>> start MATERIAL

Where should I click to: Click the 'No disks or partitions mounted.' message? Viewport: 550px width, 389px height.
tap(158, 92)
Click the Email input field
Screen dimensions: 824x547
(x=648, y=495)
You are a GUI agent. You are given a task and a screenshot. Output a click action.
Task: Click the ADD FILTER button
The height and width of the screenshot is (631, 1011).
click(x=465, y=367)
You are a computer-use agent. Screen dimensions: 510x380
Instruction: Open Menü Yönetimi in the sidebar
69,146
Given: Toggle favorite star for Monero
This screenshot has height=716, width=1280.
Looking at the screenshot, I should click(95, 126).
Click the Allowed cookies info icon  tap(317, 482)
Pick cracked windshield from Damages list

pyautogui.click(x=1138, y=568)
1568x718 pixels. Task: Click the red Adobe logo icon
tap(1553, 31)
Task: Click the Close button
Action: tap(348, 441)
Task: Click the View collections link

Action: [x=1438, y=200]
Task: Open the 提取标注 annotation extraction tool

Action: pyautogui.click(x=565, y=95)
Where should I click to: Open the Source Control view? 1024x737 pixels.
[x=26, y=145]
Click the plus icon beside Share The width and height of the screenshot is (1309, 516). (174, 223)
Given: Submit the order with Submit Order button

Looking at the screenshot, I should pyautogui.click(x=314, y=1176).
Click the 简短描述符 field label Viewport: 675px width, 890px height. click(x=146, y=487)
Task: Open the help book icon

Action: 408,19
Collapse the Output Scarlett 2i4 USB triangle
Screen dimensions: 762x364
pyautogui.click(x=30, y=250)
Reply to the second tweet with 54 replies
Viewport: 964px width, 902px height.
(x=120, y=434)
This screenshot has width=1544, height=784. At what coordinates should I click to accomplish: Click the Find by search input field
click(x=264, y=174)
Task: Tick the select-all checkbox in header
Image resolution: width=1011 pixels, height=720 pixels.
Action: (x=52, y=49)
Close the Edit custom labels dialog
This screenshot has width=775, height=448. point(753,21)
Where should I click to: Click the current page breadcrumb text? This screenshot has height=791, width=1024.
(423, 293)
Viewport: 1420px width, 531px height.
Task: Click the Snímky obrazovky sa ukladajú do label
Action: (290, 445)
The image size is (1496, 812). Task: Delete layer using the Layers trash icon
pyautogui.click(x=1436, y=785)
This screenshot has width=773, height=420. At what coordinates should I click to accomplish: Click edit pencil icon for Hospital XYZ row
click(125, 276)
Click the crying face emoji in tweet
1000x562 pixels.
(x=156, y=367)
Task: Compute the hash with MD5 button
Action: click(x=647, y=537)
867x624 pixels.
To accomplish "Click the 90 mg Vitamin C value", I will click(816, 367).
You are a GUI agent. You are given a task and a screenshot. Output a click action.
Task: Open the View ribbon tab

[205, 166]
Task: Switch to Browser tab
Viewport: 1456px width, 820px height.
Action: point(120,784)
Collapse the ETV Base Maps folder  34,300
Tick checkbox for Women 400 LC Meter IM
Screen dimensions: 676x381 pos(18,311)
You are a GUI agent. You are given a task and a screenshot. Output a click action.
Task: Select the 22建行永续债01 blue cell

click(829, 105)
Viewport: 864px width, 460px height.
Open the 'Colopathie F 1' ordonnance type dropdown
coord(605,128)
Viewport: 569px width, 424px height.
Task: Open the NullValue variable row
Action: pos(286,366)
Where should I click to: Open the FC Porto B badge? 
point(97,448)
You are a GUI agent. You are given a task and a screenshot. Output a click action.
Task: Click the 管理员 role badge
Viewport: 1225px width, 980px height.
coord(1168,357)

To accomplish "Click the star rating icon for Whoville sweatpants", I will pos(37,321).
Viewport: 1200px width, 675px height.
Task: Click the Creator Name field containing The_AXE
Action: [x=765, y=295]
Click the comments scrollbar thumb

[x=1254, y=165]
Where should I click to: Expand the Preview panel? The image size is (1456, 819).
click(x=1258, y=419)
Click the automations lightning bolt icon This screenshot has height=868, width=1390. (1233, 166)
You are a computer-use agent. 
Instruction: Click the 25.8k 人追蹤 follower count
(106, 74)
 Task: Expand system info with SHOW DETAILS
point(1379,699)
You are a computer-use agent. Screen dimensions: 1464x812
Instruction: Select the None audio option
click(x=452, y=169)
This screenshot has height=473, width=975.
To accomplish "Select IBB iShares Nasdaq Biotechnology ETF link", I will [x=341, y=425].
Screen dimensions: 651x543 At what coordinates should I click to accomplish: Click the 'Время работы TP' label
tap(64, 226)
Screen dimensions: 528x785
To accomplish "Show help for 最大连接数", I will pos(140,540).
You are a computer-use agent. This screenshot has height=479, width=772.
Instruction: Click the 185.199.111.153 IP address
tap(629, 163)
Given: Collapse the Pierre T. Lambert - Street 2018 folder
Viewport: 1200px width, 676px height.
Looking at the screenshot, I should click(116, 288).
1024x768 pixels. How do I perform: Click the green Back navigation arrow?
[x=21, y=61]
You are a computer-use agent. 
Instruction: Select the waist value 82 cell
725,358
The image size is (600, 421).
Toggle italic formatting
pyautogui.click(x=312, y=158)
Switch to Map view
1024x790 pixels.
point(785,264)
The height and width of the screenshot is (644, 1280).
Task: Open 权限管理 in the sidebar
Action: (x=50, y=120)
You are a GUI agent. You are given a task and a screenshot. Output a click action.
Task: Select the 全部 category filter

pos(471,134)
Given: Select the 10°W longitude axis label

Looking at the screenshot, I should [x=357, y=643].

>> end MATERIAL

**WRITTEN EXERCISE:** Pick out every line of the records above that contains the string "checkbox". Case counts.

**RESULT BELOW:**
Task: Tick the select-all checkbox in header
Tick checkbox for Women 400 LC Meter IM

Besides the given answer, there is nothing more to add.